§ MATERIAL SHOWN
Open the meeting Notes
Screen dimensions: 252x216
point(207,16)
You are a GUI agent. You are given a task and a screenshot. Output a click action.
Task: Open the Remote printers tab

§ TASK DIRECTIONS
Rewrite the entries above with "Screen dimensions" swapped for "Display size" and everything else left unchanged.

§ THE RESULT
Open the meeting Notes
Display size: 252x216
point(207,16)
You are a GUI agent. You are given a task and a screenshot. Output a click action.
Task: Open the Remote printers tab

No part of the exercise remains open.